Problem requirements -
Please write out the material from the line with "Where should I" to the line with "pos(516,116)" again, switching "screenshot" to "screen capture" and leaving all else unchanged. Leave the pictures out of your answer.
— Begin Records for this exercise —
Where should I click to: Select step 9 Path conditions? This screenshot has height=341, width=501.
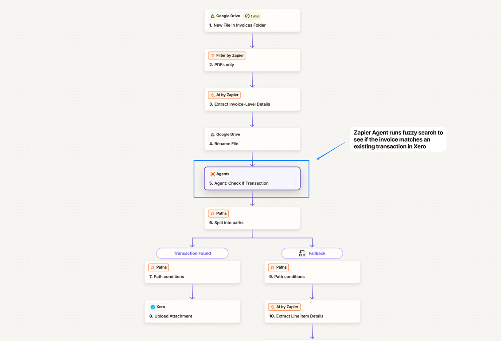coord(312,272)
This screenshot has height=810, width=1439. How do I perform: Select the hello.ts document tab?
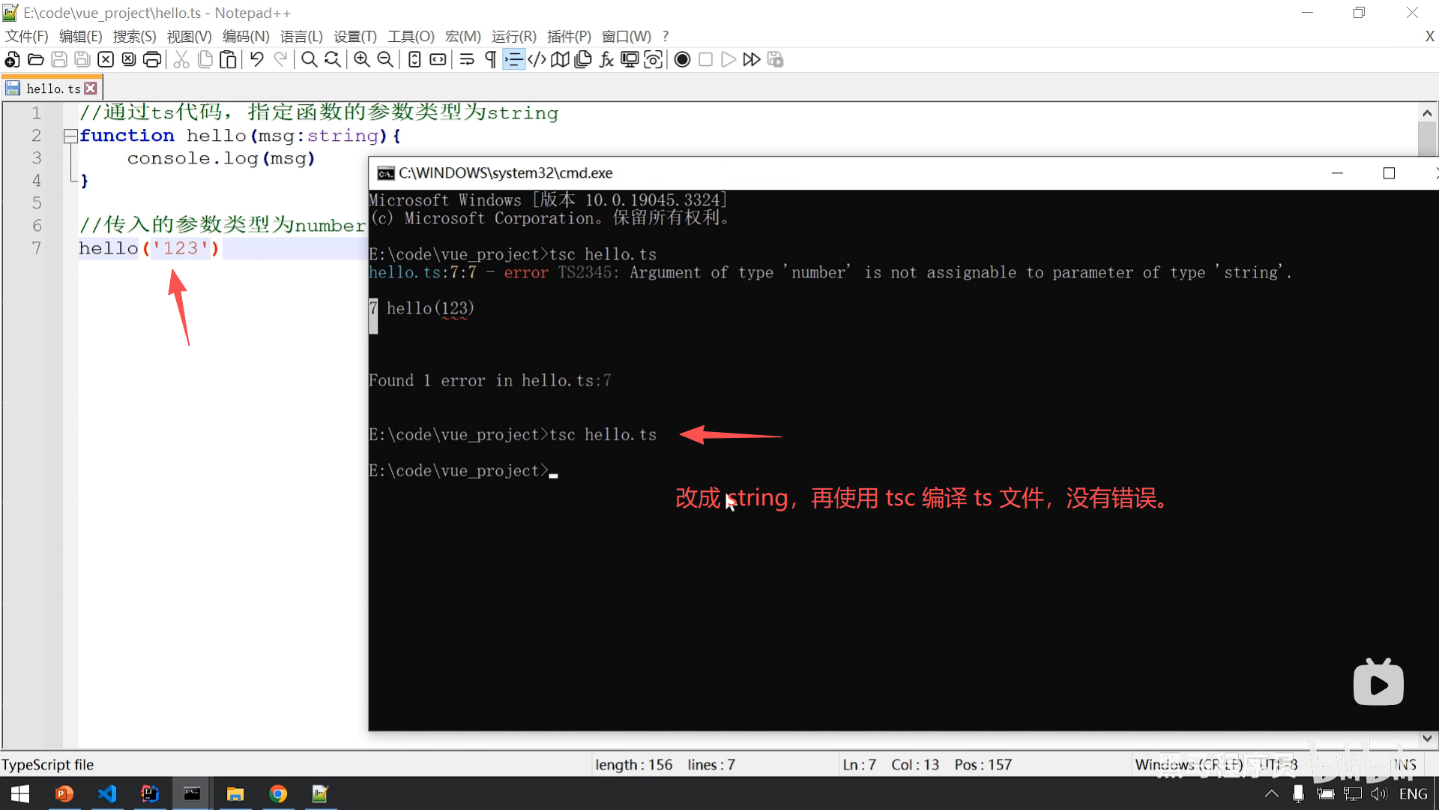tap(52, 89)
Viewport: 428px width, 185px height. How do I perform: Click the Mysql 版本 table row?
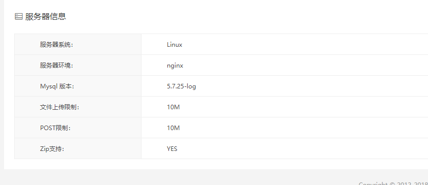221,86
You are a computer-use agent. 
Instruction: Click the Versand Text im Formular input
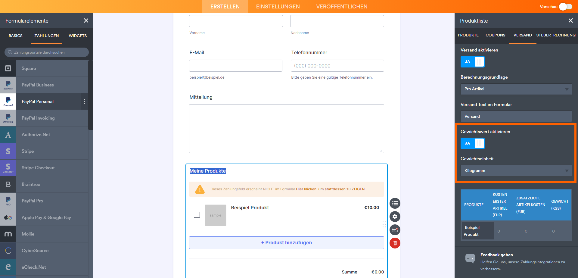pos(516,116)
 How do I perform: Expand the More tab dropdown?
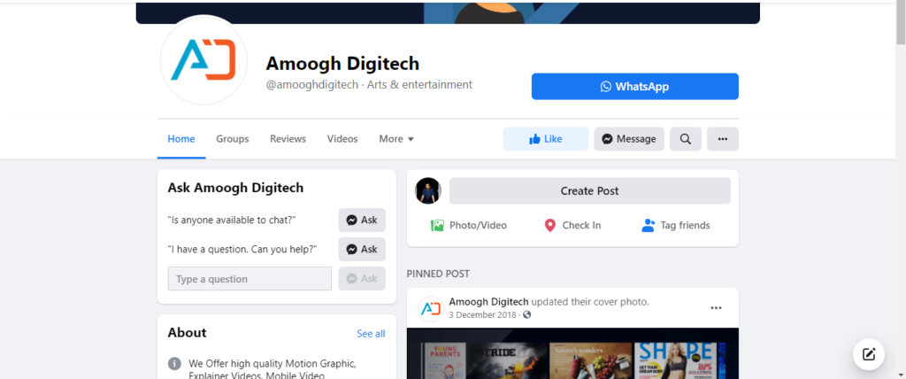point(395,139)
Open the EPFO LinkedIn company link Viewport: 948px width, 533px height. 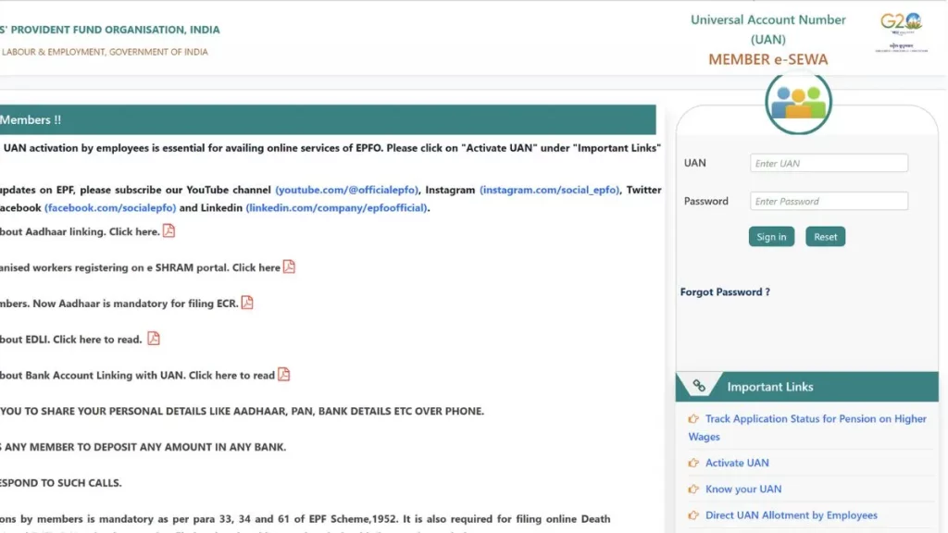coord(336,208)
— End Records for this exercise —
— Begin Records for this exercise —
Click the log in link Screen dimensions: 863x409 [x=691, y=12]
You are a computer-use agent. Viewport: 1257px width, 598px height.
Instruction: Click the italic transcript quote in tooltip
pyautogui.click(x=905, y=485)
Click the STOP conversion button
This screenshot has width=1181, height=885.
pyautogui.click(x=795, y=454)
— End Records for this exercise —
Task result -
Where should I click to: Select step 9 Path conditions? This screen capture has height=341, width=501.
coord(312,272)
This screen capture has height=810, width=1439. How do I perform: Select the hello.ts document tab?
tap(52, 89)
Viewport: 428px width, 185px height. How do I perform: Click the Mysql 版本 table row?
221,86
You are a computer-use agent. 
Instruction: Click the Versand Text im Formular input
pos(516,116)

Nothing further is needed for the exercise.